Embora as últimas notícias do front deem conta do arrefecimento das tensões e as chances de uma guerra iminente pareçam distantes nesse momento, a simples ameaça de um conflito armado envolvendo as principais nações mundiais pode ter empurrado o Bitcoin e as criptomoedas para um ciclo de baixa.

Nesse caso, os cripto investidores devem estar preparados para um inverno prolongado, disse Chris King, CEO e fundador da Eaglebrook Advisors, à reportagem da CNBC:

"Se estivermos em um mercado em baixa, veremos mais oito ou nove meses de movimento lateral para baixo, o que é uma oportunidade para os turistas deixarem o mercado e os players realmente comprometidos continuarem trabalhando no desenvolvimento dessa tecnologia”.

Gueratto completa o raciocínio explicitando de forma clara e objetiva quais devem ser os efeitos imediatos de um inverno cripto para o mercado de criptomoedas, mas reafirma que os fundamentos tecnológicos e econômicos do Bitcoin não serão abalados:

"Na prática, se as bolsas globais desabam o Bitcoin tende a acompanhar estas quedas, porém, com uma diferença.
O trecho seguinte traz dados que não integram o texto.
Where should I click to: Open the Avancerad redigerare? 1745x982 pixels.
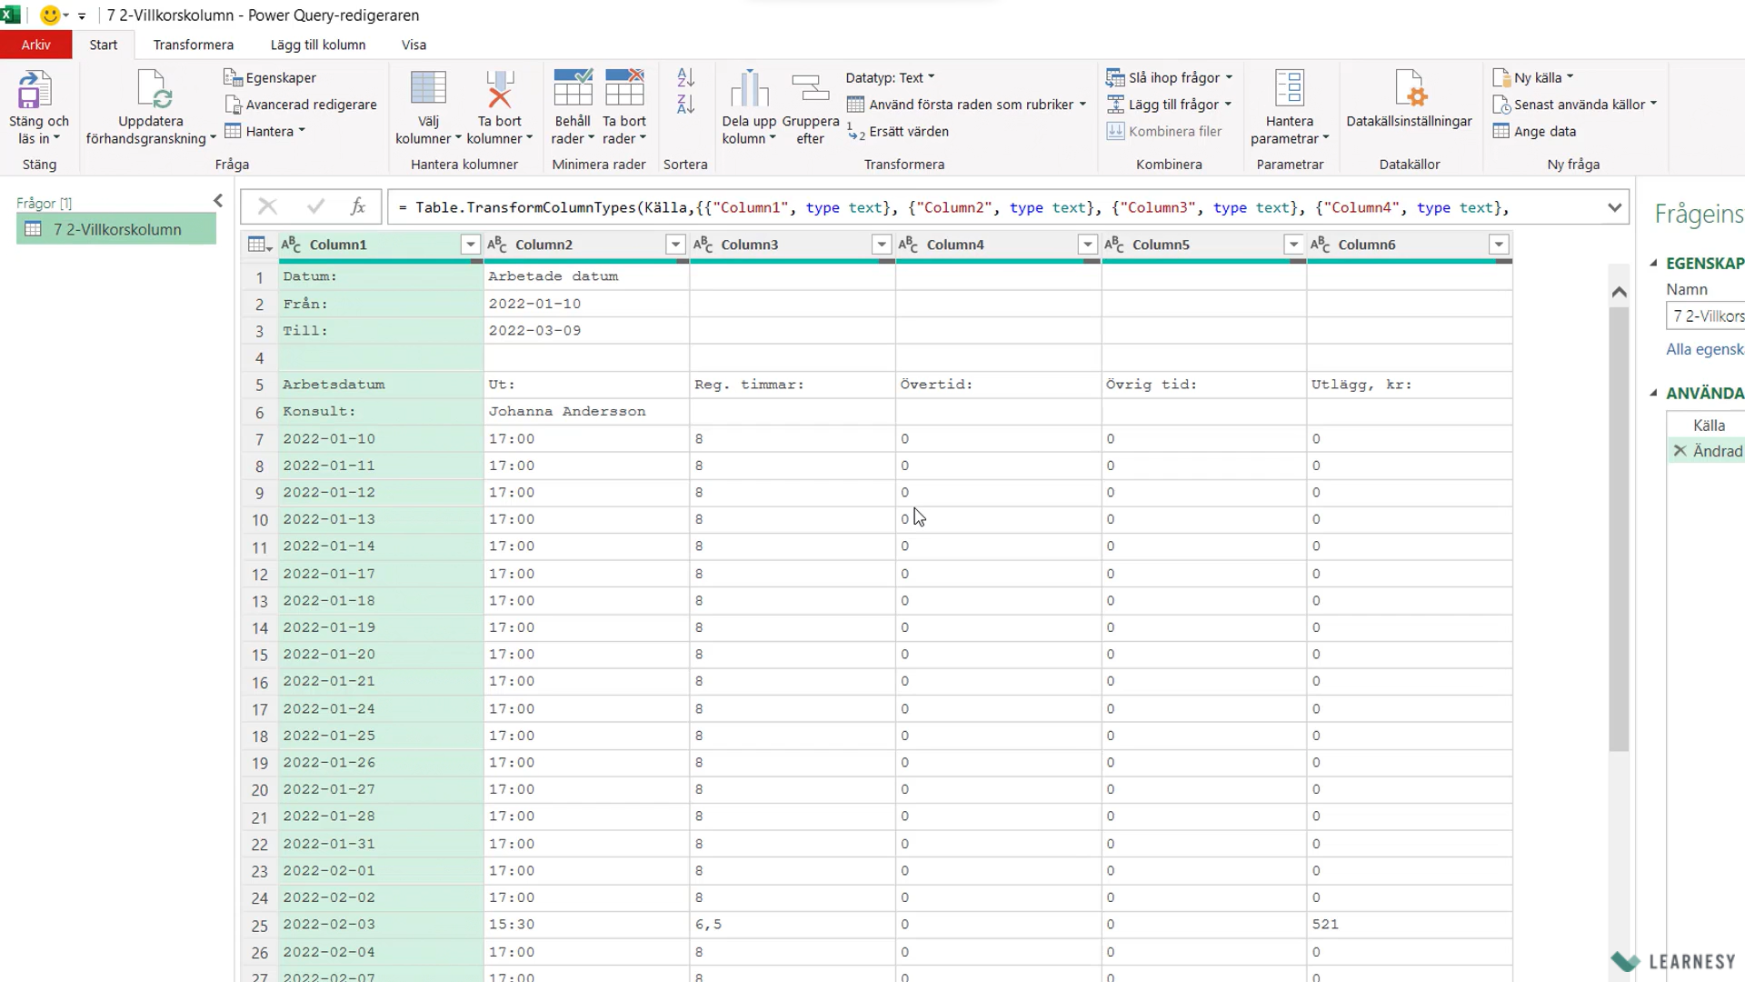pos(301,104)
Ele cai com muito mais força e velocidade e sobe na mesma proporção. Se ocorresse uma guerra, eu compraria mais criptomoeda. Acredito na tese do BTC para a minha carteira e um evento pontual, como uma guerra ou uma pandemia podem destruir o valor momentaneamente, mas não são fatores determinantes para destruir os fundamentos deste ativo."

O próximo verão

Investidores experientes da comunidade cripto costumam dizer que os períodos de baixa são um momento para a indústria limpar o joio do trigo, eliminando do jogo projetos e investidores que não têm comprometimento com a construção e o fortalecimento do ecossistema.

Em outras palavras, o sumiço dos aproveitadores e dos especuladores favorece a evolução da indústria. Nos ciclos de baixa o foco tende a estar voltado fundamentalmente ao desenvolvimento da infraestrutura e de aplicativos que serão responsáveis por um novo estágio de prosperidade técnica e econômica, o qual atrairá novos usuários e criadores em um ciclo constante de retroalimentação.

DeFi (finanças descentralizadas), NFTs (tokens não fungíveis), games play-to-earn, DAOs (organizações autônomas descentralizadas) e o metaverso não surgiram magicamente no ano passado devido à euforia do mercado. Estavam sendo gestados nos duros anos 2018 e 2019, enquanto um mercado dado por morto por muitos de seus detratores andava de lado e sobrevivia às custas da determinação dos verdadeiros adeptos da tecnologia blockchain.

Estas inovações foram fundamentais para atrair uma nova onda de usuários, muitos dos quais ignoram os aspectos mais técnicos e filosóficos que movem os desenevolvedores dos projetos. E isso é bom, afirmam os analistas, pois em última instância o crescimento da indústria depende fundamentalmente do crescimento da adoção em níveis globais. Em uma comparação com aplicativos populares da Web 2.0, como Uber, Instagram e AirBNB, Chris King declarou à CNBC:

"A coisa mais importante que rastreamos e analisamos sob uma perspectiva de curto e longo prazo é a adoção. Isso é realmente o que importa. O hype em torno desses ativos e o aumento dos preços levam mais usuários a ingressar na rede, que é, em última análise, o que nos importa”.

Na manhã desta quinta-feira, o Bitcoin registra uma baixa intradiária de 3,4% e está cotado a US$ 42.171, muito próximo a um nível de suporte importante para manter as esperanças de que o inverno cripto ainda possa ser evitado. Conforme noticiou o Cointelegraph Brasil recentemente, US$ 42.000 é a linha na areia que não pode ser quebrada para que os touros possam mirar em alvos de preço mais elevados.